• Task prompt: Put the items below into a numbered list, leaving out blank lines. Begin at the line that has "What do you see at coordinates (262, 433)" and stop after the line that has "line-number: 5 is".

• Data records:
- Opening Delimiter -

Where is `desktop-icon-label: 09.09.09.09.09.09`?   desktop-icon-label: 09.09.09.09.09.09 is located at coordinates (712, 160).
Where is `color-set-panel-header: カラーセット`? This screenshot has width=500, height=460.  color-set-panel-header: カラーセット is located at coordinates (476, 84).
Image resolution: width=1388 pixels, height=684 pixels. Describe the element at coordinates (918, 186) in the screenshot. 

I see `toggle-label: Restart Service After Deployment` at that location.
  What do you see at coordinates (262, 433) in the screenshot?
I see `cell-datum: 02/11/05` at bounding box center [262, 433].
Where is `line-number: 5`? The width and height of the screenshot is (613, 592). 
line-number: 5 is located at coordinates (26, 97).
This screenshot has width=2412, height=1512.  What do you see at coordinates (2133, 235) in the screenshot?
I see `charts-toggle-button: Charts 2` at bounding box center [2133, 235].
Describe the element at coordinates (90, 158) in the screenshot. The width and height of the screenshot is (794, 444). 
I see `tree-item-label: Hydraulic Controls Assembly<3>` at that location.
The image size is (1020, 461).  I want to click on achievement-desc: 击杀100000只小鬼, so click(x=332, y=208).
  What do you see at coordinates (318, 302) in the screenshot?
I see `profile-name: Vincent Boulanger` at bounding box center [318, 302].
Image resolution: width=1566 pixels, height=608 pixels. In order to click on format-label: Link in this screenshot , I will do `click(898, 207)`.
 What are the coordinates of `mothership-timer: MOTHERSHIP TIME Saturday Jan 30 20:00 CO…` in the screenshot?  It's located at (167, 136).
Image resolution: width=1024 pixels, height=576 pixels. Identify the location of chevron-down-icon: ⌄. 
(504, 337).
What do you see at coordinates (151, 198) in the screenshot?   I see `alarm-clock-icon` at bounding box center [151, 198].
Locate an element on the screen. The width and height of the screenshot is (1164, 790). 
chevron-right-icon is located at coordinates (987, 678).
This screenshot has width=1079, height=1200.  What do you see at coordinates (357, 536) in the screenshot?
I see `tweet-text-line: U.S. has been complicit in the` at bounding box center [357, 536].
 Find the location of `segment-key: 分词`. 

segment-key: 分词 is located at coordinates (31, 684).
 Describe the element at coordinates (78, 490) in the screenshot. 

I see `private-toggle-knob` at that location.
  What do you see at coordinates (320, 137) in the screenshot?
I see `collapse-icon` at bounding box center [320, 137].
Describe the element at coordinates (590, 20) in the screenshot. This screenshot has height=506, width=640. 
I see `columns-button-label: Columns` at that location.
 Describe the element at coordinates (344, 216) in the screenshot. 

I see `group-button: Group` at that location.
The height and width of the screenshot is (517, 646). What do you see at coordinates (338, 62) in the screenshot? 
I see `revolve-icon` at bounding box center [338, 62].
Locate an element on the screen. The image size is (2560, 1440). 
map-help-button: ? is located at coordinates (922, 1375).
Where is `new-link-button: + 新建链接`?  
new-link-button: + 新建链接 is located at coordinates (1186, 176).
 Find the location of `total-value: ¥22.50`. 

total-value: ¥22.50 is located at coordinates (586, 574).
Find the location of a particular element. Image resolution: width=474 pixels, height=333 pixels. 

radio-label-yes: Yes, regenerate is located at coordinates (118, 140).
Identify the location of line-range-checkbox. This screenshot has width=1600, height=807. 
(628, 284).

- Closing Delimiter -

• Answer to the problem:
1.   What do you see at coordinates (262, 433) in the screenshot?
2. I see `cell-datum: 02/11/05` at bounding box center [262, 433].
3. Where is `line-number: 5`? The width and height of the screenshot is (613, 592). 
4. line-number: 5 is located at coordinates (26, 97).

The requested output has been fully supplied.